Paste: Why are you deciding to do it now instead of later?
Mould: Because I’m starting to forget everything!

Paste: [laughs]
Mould: Yeah, it feels like a good time to reconcile things. I’d been approached about this by the folks at Little Brown—I think about maybe seven years ago was the first time they approached me—and I wasn’t at all ready at that point. You know, now, right at this point, it just felt right. I feel like I’m in a place and time in my life where for once I can maybe stop for a bit and take a look back and see what’s happened so far, with hopes that it’ll make the rest of my time on earth a little more productive, a little more interesting.

Paste: You’ve had an interesting personal life, musical, professional life. Is there one aspect that’s the most difficult to write about?
Mould: For many years, I was pretty guarded about my personal life. If my comfort level allows me to sort of get deep into these things, I think it’ll make for a great handbook to go along with all the stuff people know about me publicly.

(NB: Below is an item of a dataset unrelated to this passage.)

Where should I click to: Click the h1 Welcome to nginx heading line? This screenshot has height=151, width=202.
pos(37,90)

I’ve been very guarded with my personal life. I think our culture has changed in the last 10 years to where there’s different expectations, and I think there’s different norms, maybe, for what’s public and what’s private. The Internet has changed a lot of that. Before we talk, I can go on and read stuff that you’ve done, so I sort of know your tone before we do the interview. It’s a different world. So yeah, I guess it would be more personal stuff, things that were not germane to the work, or to my public persona. That’s the kind of stuff that hopefully will make for a good read.

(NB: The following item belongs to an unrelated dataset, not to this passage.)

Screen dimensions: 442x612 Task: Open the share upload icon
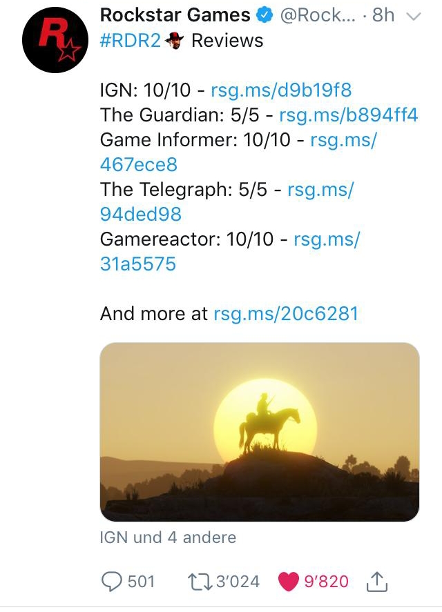click(x=376, y=582)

Paste: Definitely. Can we expect a Hüsker Dü reunion?
Mould: Mmm, no. I wouldn’t expect that. [laughs]

Paste: [laughs] No want there, huh?
Mould: It was an amazing band, an amazing experience. At this point in my life, I don’t think I could recreate those circumstances and do it justice. I think the legend and the memory for those who actually saw it is probably best left intact.

Thanks for putting up with our technical difficulties.
Mould: Oh, no worries. I know it happens.